In Henan, one of China's leading labor-intensive provinces, the government had organized 2,672 trains and buses for 73,000 workers by February 23, according to the website of the Department of Human Resources and Social Security of Henan Province.
China's transport authority has eliminated road tolls for vehicles picking up migrant workers. Zhejiang Romantic International Tourist, a travel agency based in Zhejiang's Tengqiao town that works with local government in transporting workers on its tour buses, confirmed to the Global Times that it hasn't paid any highway or bridge toll fees.
Since February 19, the agency has brought back some 400 employees to the town's clothing and eyeglass factories from other provinces including Hunan, Guizhou and Sichuan. "A round trip to Sichuan cost four days," said the agency's general manager Li Zhirong.
Migrant workers who had traveled a great distance to the town received a warm welcome, Li said. "When they arrived, our town mayor greeted them in person and gave them red packets (gift money)," she recalled.
Li praised local authorities' and employers' efforts in bringing non-local employees back during the epidemic. "Passengers don't have to pay their fares," she told the Global Times Monday. "The government covers two thirds of the cost and employers cover the rest."
Treat them as treasuresDuring the fight against the virus, many Chinese employers have been doing their best to protect their employees instead of abandoning them as suggested in the New York Times' article.
Contrary to the scenario of various sectors ordering their employees to stay home "usually without pay" as the New York Times portrayed, numerous employers have promised to pay salaries the same as usual.
Lacesar Pizzaria, a Shenzhen-based pizza chain with 140 branches across the country, said that its frontline workers even get a 30 percent raise in their hourly wages amid the epidemic. "I want them to feel that their hard work in the special period deserves a reward," the firm's founder Chen Ning told the Global Times in an interview last week.
Kibing gives its employees their pay on time and in full, said its administration director Xu Jie.

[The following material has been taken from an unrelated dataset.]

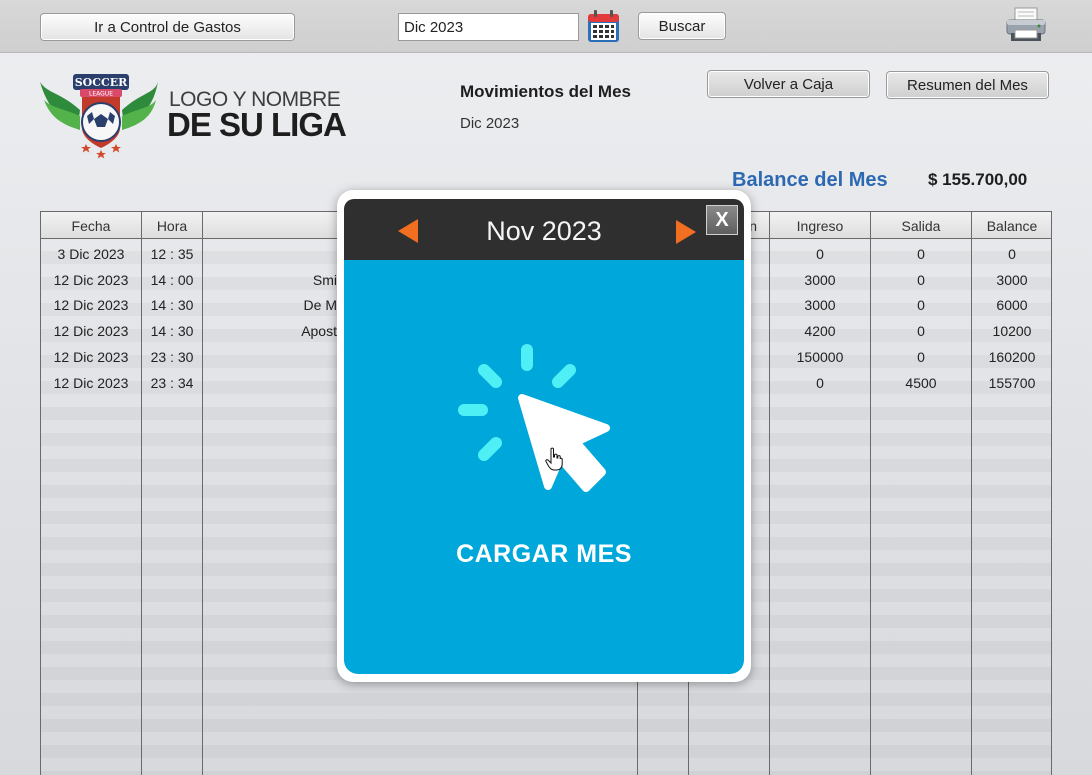 The image size is (1092, 775). Describe the element at coordinates (172, 254) in the screenshot. I see `cell-hora: 12 : 35` at that location.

Migrant workers in traffic-controlled Hubei Province (epicenter of the epidemic) who are not able to come back for work also get paid, he added.
Xu said he was confused by the person whom the New York Times' article described as going "from factory to factory in southern China begging for a job" but being repeatedly turned down.
"In fact, many companies are facing a labor shortage," Xu told the Global Times Tuesday. He explained that since China's relatively less developed central and western regions are gradually improving, many local people tend to find jobs in their hometowns instead of going elsewhere.
"Therefore, rather than rejecting migrant workers, we are trying hard to attract them with better terms," he added.
According to a recruitment advertisement that Kibing posted on the internet on Monday, jobs such as smelters and wiremen and bench workers can be paid 4,000 to 5,500 yuan ($570-$783.7) a month apart from social insurances, housing provident funds and paid annual leave.
Xu was skeptical about the authenticity of the job-begging person in the New York Times' article. "I think cases like that would only have happened a decade ago," he said. "Governments and enterprises in developed areas treat migrant workers as treasures nowadays."
Tengqiao town authority agreed. To ease local companies' labor shortages, the town has organized recruitment activities in the areas where it picked up employees, said a publicity official Xu Xinxian.
Moreover, the town had cooperated with local landlords and had arranged 1,138 flats for migrant workers whose companies had no dormitories by February 22. "These flats are qualified in virus prevention and fire control," Xu told the Global Times Monday, disproving the New York Times' report that claimed migrant workers were "kicked out of their apartments" by landlords.
"The [New York Times'] article was biased," Kibing's Du commented. "I feel as if its writer was eager to create panic."